Toscana

Anziano di 91 anni senza corrente, appello per i soccorsi

La figlia riferisce quindici contatti inutili dopo un guasto provocato dalla caduta arborea

Da tre giorni Alvaro Gori, 91 anni, vive nella sua abitazione di Casalguidi senza una fornitura elettrica regolare. A segnalare la situazione è stata la figlia Elena, preoccupata soprattutto perché l’anziano vive da solo e utilizza all’occorrenza un respiratore che necessita di energia per funzionare.

I problemi sono iniziati nella notte della bufera di giovedì 20 agosto, quando il forte vento ha provocato la caduta di rami e alberi nella zona.
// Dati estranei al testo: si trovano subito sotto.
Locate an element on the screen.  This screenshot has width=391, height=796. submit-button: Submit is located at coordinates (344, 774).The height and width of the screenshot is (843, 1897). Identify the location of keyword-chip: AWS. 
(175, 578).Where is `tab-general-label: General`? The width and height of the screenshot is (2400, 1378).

Uno degli alberi avrebbe colpito un palo della luce, danneggiando il cavo che alimenta la casa dell’anziano. La corrente, secondo quanto riferito dalla figlia, è tornata soltanto in parte e con una tensione troppo bassa per consentire il normale funzionamento degli impianti.

Il guasto dopo la bufera

La famiglia ha ricevuto da Enel un messaggio che indicava la risoluzione del problema, ma all’interno dell’abitazione l’energia era ancora insufficiente. In quelle condizioni funzionava soltanto una lampadina, mentre restavano inutilizzabili la caldaia, gli elettrodomestici e l’impianto necessario per l’acqua calda e l’illuminazione.
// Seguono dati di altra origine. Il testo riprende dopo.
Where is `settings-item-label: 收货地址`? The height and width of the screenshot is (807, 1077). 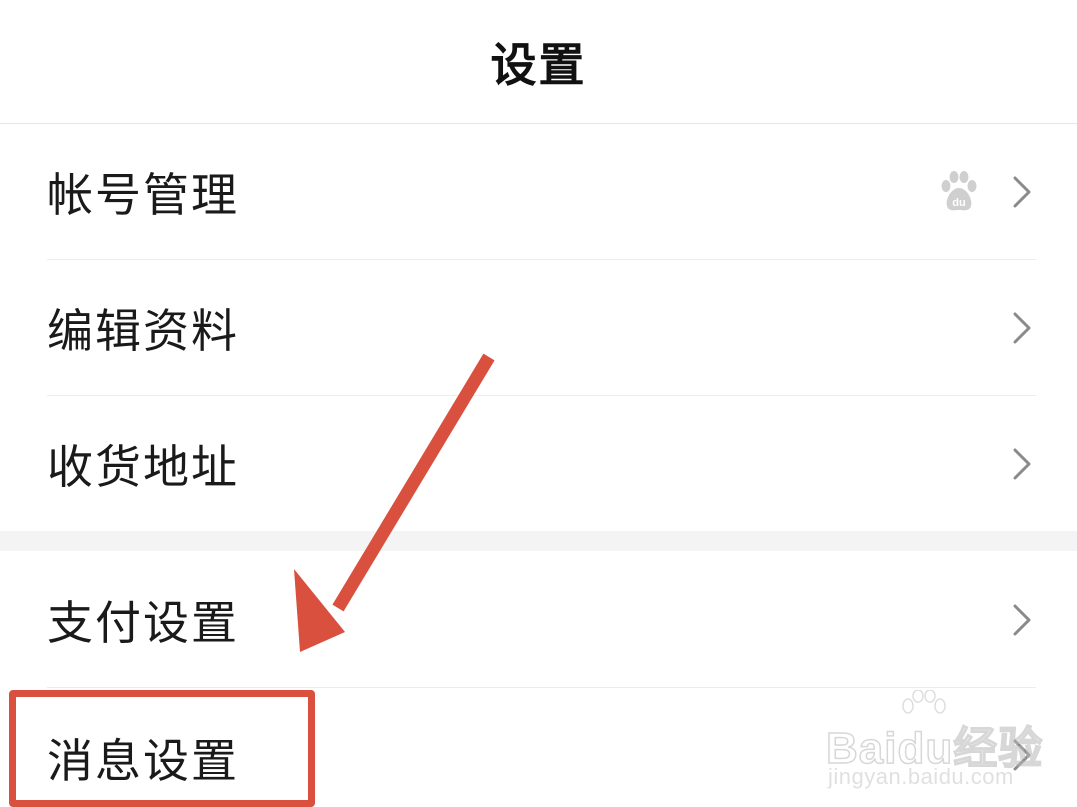 settings-item-label: 收货地址 is located at coordinates (143, 466).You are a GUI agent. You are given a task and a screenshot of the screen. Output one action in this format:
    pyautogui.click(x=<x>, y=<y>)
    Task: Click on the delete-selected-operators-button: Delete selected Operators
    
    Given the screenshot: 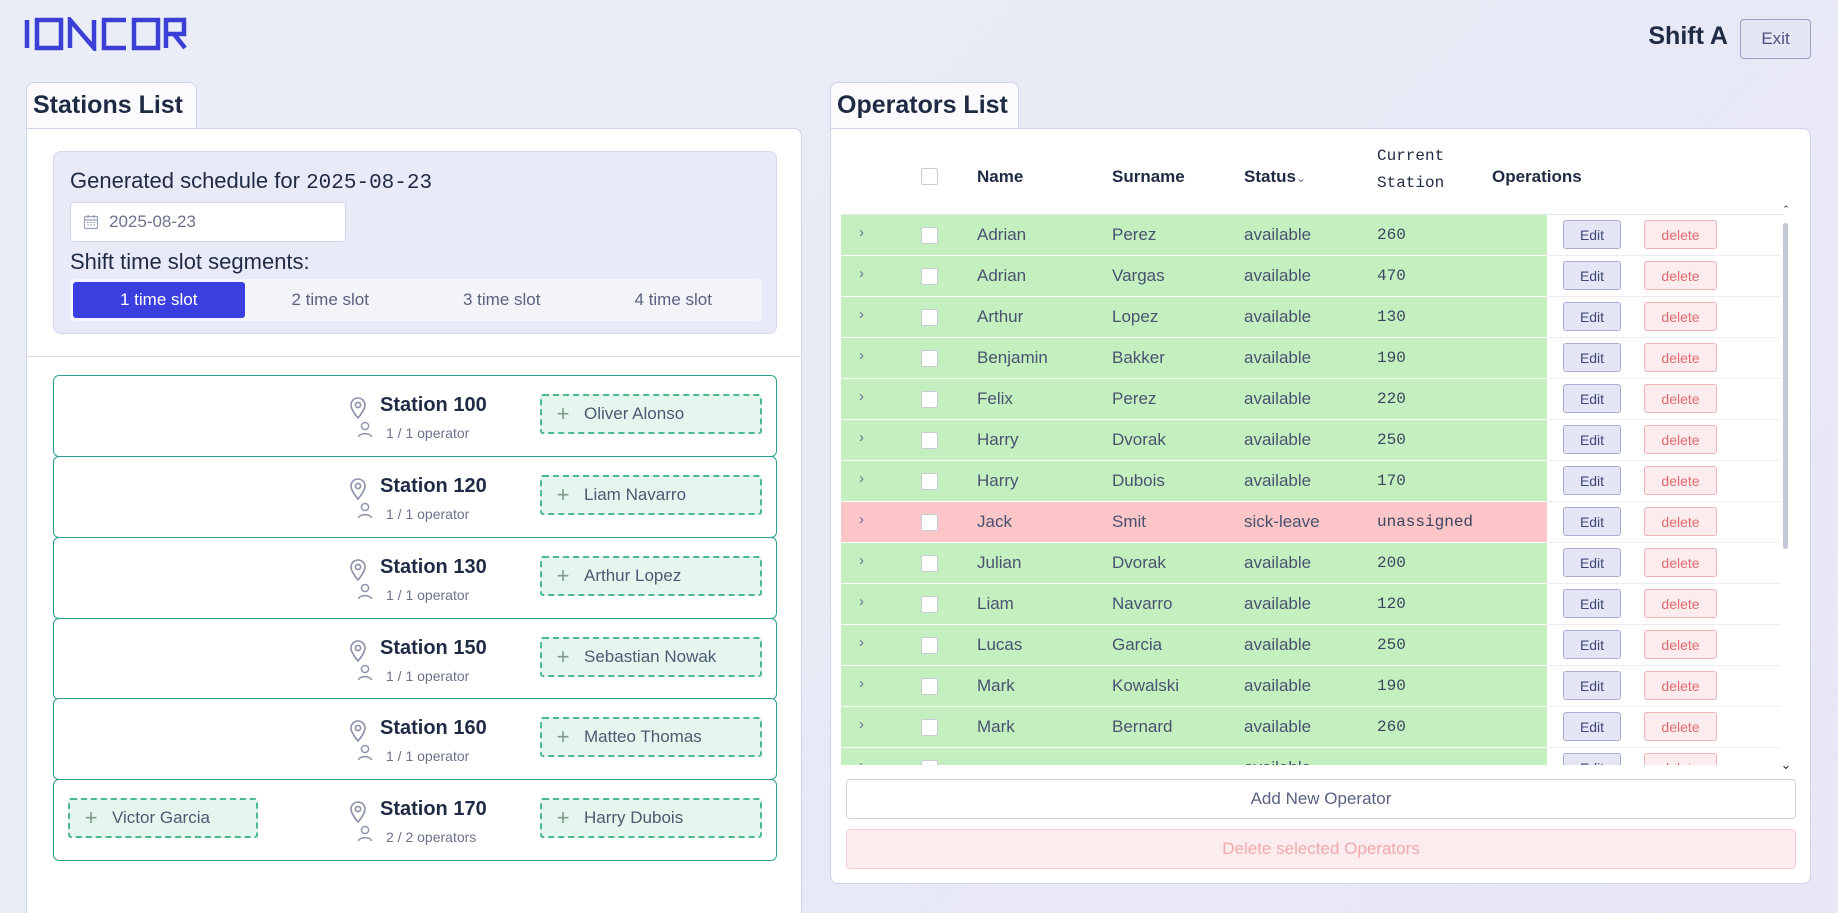 What is the action you would take?
    pyautogui.click(x=1321, y=849)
Per garantire almeno i servizi essenziali, Elena si è procurata un generatore alimentato a combustibile liquido e lo ha collegato alla rete della casa paterna. Una soluzione provvisoria, adottata in attesa dell’intervento dei tecnici. La donna ha spiegato di aver contattato il gestore più di 15 volte da venerdì mattina, senza però vedere arrivare una squadra incaricata della riparazione.

Gli interventi richiesti

Sul posto sono arrivati i vigili del fuoco, che hanno verificato i danni provocati dall’albero e dal cavo. I pompieri, secondo il racconto della famiglia, hanno chiarito di non poter intervenire direttamente sulla linea elettrica e che per il ripristino era necessario l’intervento dei tecnici del gestore.
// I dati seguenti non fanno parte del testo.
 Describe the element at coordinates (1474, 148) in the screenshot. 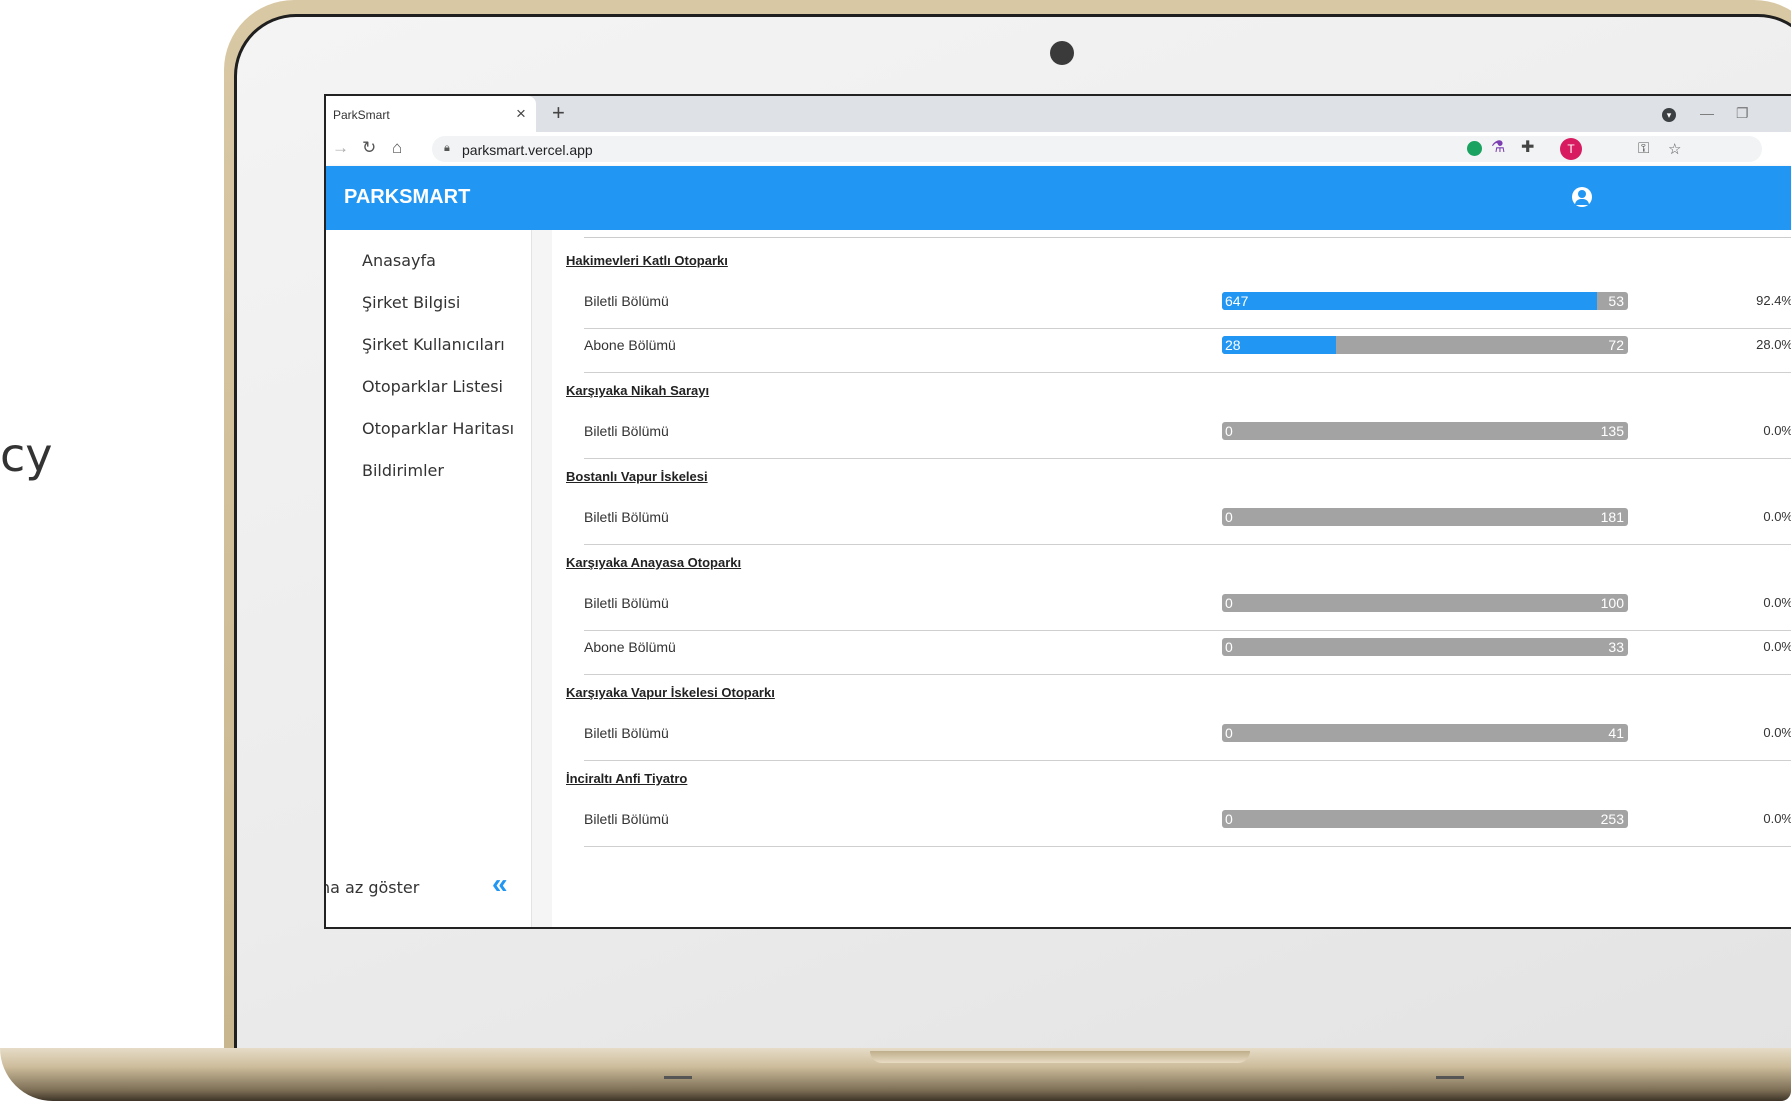

I see `green-extension-icon` at that location. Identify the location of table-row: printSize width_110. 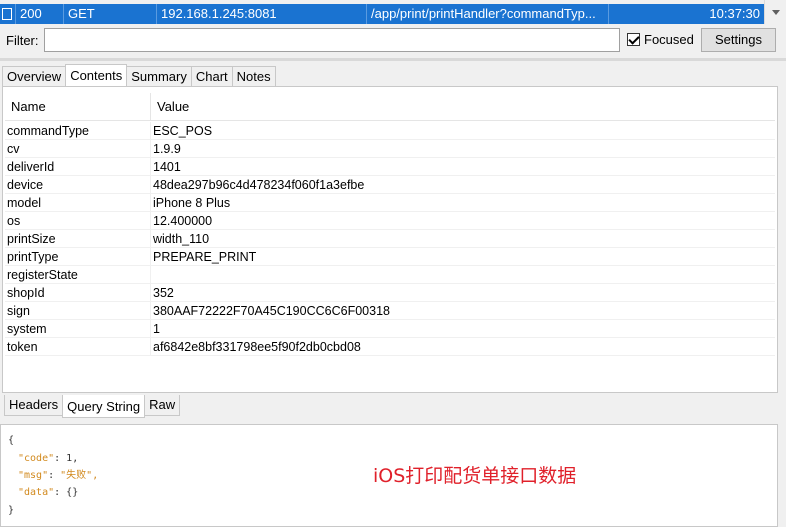
(390, 239).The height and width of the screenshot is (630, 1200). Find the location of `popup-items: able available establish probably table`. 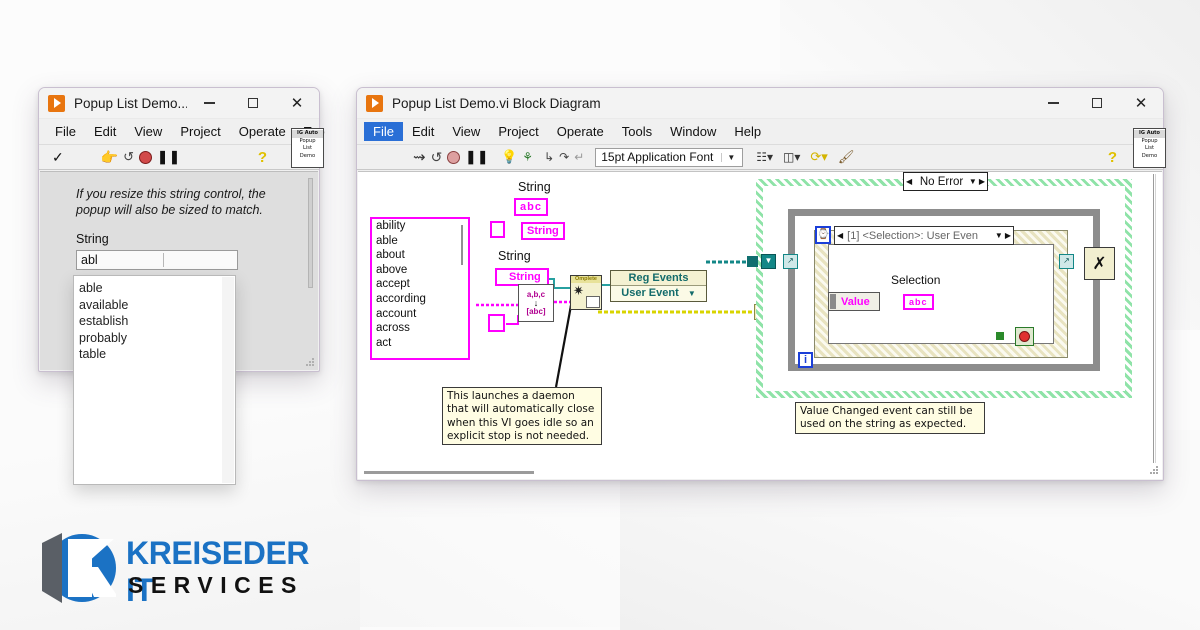

popup-items: able available establish probably table is located at coordinates (154, 320).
Anche i Carabinieri sono stati informati della situazione. Dopo aver constatato che nell’abitazione vive una persona molto anziana, i militari avrebbero raccolto la segnalazione e il rammarico dei familiari, spiegando tuttavia che il guasto al palo e alla linea rientra nelle competenze dell’azienda elettrica.

La figlia ha inoltre riferito di aver potuto parlare soltanto con gli operatori del call center, senza un contatto diretto con le squadre impegnate sul territorio. La famiglia, ha raccontato, non intende allontanarsi dall’abitazione finché non sarà chiaro quando verrà effettuata la riparazione, anche perché nell’area sono ancora in corso le operazioni di rimozione dei rami e degli alberi caduti durante la tempesta.